Beginning in the mid-nineties, at least in the more technology-forward places, and continuing for approximately a decade, online merchants were running roughshod over the brick-and-mortar gang. The price differential betwixt identical products was so profound that many, man-on-the-street and retail industry expert alike, predicted the total demise of the retail store model that had held sway for hundreds of years.
Since that time, however, beginning perhaps with the emergence of Amazon.com that threatened not just electronics, or clothing and other categories that are well adapted to online marketing, but anything and everything, traditional retailers made the decision to not go down without a fight, realising that combining online marketing with a physical presence was the perfect strategy to turn the tables on online-only retailers.
The success of this strategy is clearly apparent to anyone with a sufficiently long perspective to remember the times when it was laughably simple to buy products online for about half the price of what a brick-and-mortar store was charging, and then compare that to the current environment, where the price differential is, for the most part, negligible or non-existent.
What does this current state of affairs imply for traditional small retailers? The biggest shift as far as customers are concerned is that it is no longer adequate to have a good location, an attractive and well-stocked store, and a knowledgeable sales staff.
Those three things are expectations that have developed over the course of generations of shoppers. Without them, a traditional retail business has little chance of long-term prosperity. History provides many examples of merchants who offered these and more, and yet could not keep the doors open.
Today’s customer is very likely to be highly knowledgeable on the price, features, and benefits of an item. The major difference is that rather than going to two or three stores to gain that expertise, they can visit dozens of online merchants, research prices and read reviews of products in the space of time it would take to go to one shop.

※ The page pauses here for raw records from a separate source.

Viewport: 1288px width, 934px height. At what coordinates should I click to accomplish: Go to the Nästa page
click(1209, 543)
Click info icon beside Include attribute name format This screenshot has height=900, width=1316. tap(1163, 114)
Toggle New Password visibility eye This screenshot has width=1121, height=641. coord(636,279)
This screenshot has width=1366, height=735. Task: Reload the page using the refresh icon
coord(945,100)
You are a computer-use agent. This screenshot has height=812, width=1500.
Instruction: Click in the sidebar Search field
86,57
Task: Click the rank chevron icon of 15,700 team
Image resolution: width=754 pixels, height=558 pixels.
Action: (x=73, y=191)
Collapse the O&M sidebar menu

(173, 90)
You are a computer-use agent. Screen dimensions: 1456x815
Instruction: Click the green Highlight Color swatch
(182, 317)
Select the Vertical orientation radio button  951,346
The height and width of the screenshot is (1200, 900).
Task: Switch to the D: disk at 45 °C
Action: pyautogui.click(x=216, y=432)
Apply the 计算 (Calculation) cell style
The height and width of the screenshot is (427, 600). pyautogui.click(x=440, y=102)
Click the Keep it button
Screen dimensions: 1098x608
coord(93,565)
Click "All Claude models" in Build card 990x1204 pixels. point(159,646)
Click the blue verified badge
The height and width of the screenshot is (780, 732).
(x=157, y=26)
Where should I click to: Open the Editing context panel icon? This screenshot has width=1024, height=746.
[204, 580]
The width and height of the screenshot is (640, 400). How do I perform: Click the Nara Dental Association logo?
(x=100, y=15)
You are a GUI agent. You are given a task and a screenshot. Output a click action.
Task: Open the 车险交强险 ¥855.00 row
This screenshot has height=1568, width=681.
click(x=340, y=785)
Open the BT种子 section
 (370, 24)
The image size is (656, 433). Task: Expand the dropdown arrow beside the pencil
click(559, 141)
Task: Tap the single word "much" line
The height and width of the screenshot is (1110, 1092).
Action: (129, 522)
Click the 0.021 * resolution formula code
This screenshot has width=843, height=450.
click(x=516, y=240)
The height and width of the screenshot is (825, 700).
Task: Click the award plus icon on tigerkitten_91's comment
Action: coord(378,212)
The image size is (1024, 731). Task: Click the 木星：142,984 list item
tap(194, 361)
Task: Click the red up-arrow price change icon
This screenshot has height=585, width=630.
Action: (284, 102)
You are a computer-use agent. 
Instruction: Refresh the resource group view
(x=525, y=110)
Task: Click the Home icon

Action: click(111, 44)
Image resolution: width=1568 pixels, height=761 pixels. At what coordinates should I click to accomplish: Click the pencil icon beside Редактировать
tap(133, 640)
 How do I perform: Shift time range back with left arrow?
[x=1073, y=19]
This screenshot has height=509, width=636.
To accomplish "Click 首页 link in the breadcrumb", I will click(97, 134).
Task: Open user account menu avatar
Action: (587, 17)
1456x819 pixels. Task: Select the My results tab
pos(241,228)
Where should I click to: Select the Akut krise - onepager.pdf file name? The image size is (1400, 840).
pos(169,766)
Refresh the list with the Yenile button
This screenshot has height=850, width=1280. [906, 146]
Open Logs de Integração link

Unless your operation deals with something that is entirely unique and you have zero competition, an almost ludicrous proposition, combining online and brick-and-mortar retailing is essential to maintain the advantage that once belonged to online-only retailers, an advantage that now belongs to the operators who can offer not just digital convenience, but also all the sensual input that only comes from physical contact with a product.
This combination was and is the salvation of traditional retail. It was the step that proved the prophets of retail doom to be false ones.